GIVEN INSTRUCTION. Please render as a Markdown table the lines starting with the one containing "You are a computer-use" and running through the last line, using the columns Row and Content, with one numbered row per line and blank lines left out.

RECORDS FOR PROCESSING.
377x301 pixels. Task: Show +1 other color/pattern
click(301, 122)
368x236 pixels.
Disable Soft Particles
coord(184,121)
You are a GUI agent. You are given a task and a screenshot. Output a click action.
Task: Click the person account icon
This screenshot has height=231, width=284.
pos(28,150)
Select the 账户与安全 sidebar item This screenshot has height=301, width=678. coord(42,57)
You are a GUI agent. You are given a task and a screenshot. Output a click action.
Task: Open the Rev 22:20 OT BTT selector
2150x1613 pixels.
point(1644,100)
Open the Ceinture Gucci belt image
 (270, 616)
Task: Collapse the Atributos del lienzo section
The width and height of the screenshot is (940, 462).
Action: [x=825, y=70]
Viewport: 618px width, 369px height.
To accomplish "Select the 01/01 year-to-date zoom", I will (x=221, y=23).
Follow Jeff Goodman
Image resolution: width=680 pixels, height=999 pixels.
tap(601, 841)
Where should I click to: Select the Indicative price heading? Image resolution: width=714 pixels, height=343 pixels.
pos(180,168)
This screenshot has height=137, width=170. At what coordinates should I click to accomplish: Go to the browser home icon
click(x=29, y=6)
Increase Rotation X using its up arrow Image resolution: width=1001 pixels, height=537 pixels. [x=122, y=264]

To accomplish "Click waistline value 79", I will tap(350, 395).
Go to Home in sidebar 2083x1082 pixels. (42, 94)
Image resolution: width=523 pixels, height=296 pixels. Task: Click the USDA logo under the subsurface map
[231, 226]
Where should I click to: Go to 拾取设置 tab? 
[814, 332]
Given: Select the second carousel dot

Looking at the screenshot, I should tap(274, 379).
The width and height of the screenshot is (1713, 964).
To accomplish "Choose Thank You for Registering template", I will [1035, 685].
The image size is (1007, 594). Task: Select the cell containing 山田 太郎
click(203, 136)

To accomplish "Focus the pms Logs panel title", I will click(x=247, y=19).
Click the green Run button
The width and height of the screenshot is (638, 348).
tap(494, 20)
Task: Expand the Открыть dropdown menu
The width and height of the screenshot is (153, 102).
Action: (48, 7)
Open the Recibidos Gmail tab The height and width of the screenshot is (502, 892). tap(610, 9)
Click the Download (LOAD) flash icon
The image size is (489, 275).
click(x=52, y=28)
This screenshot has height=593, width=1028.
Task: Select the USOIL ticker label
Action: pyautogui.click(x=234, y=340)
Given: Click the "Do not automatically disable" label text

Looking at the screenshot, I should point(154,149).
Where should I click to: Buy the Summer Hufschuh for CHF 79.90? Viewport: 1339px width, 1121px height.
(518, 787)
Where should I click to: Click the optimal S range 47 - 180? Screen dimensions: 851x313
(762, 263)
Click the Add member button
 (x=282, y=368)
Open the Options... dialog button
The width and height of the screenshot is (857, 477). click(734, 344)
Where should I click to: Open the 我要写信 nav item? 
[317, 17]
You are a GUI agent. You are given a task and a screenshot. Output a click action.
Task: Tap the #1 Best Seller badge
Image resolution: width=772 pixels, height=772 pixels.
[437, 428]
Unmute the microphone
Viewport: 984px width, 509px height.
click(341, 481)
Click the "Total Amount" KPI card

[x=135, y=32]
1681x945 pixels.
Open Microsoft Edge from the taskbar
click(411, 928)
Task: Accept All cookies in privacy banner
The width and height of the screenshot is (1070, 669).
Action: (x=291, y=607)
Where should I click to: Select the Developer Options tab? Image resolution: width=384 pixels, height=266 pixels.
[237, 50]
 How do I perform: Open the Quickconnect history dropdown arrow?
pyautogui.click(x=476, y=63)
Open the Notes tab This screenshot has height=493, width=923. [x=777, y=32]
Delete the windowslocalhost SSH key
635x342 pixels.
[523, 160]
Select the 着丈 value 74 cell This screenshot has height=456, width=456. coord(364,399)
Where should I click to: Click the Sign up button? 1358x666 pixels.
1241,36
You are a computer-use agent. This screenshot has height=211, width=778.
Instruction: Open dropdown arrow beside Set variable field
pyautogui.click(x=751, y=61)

TASK SOLUTION.
| Row | Content |
|---|---|
| 1 | You are a computer-use agent. This screenshot has height=211, width=778. |
| 2 | Instruction: Open dropdown arrow beside Set variable field |
| 3 | pyautogui.click(x=751, y=61) |